Absolut was established in 1879 in Sweden. Sprite was established in 1959 in Germany and has grown to be one of the biggest brands in The Coca-Cola Company’s global portfolio.

Travel Is Growing

Yesterday, we pointed out, via research done by aviation advisory firm CAPA India that barely 16 million Indians travelled internationally every year. This of course demonstrated the size and scope of the opportunity for growth.

Rating agency Crisil in a new report out yesterday has said the Indian tour and travel sector1 is poised for a healthy growth of 12-14% in fiscal 2025 thanks to continuing high air fares and volumes almost at pre-Covid levels across segments.

A lot of this would be driven by short-haul journeys in south east Asia, middle east and Europe.

Interestingly, Crisil says for now the revision in the rate of tax collected at source (TCS) on overseas travel packages may not have a material impact on demand.

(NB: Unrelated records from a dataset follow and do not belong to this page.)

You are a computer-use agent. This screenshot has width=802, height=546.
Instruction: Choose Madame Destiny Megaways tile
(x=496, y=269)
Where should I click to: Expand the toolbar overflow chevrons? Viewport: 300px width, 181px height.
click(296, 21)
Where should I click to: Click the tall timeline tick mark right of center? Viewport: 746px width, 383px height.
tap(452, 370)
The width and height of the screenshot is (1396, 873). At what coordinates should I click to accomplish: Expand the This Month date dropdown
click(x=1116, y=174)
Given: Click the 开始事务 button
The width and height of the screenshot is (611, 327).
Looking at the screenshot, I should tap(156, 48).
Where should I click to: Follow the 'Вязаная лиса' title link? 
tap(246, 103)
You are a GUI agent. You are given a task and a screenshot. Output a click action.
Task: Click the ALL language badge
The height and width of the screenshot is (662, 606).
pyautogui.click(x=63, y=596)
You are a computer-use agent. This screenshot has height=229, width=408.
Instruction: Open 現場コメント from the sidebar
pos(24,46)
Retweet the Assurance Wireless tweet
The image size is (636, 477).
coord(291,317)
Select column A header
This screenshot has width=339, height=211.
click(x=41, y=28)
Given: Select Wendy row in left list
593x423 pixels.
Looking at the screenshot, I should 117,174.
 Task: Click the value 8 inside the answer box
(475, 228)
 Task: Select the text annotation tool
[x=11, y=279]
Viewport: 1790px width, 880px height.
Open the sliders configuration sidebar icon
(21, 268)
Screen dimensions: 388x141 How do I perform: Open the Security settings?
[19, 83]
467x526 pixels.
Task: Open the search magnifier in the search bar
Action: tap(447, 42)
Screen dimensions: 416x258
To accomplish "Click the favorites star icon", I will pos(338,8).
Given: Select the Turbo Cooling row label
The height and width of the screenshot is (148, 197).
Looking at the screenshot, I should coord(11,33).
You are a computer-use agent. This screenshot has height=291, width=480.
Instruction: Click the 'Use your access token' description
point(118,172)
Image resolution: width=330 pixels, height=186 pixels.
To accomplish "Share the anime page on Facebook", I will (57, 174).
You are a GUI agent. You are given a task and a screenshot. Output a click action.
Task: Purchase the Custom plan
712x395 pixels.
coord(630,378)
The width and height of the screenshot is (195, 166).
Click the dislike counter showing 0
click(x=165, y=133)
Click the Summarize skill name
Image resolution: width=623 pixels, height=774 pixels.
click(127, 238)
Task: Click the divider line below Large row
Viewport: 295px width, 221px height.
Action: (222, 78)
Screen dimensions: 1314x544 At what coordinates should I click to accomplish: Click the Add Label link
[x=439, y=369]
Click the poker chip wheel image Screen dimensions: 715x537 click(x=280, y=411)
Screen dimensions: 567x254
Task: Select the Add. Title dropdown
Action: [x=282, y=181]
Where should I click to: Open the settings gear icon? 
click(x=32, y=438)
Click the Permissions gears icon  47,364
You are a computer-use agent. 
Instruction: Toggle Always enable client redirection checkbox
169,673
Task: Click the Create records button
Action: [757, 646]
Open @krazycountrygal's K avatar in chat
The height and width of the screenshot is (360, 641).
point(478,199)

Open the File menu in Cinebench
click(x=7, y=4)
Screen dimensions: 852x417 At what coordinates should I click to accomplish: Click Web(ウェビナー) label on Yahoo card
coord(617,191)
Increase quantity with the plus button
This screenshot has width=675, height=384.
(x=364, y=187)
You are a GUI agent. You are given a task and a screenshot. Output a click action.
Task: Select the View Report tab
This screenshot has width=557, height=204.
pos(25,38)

An analysis of four major travel operators3 accounting for ~60% of the domestic sector revenue, suggests that the books are in good shape, says Crisil.

Poonam Upadhyay, Director, CRISIL Ratings said the TCS rate hike4 may have a limited impact on demand as expenditure per individual per trip is usually much less than the Rs 7 lakh threshold for over 80% of tour packages.”

That said, tour operators could face some challenges with respect to monitoring the limit per traveller in the transitional period due to lack of adequate tracking mechanism of travel spends, Crisil pointed out.

The prime minister has urged Indians to not travel to get married overseas and instead do so in destinations like Uttarakhand.

Australia To Cut Migration

Speaking of travel, Australia plans to bring record-high levels of migration under control by cracking down on student visas and unskilled migration, as the country struggles with a growing housing crisis which has pushed rents to their highest levels in more than a decade, Bloomberg is reporting.

New estimates of net overseas migration to be released later this week will show Australia welcomed more than half a million people in the financial year ended June 30, according to the Department of Treasury. That is the highest annual arrivals in the country’s history and at least 100,000 more than was expected in April.

However, projections, which will be released as part of the government’s Mid-Year Economic and Fiscal Outlook on Wednesday, will show net overseas migration is expected to drop to 375,000 in the financial year ending June 2024 and then 250,000 the following year.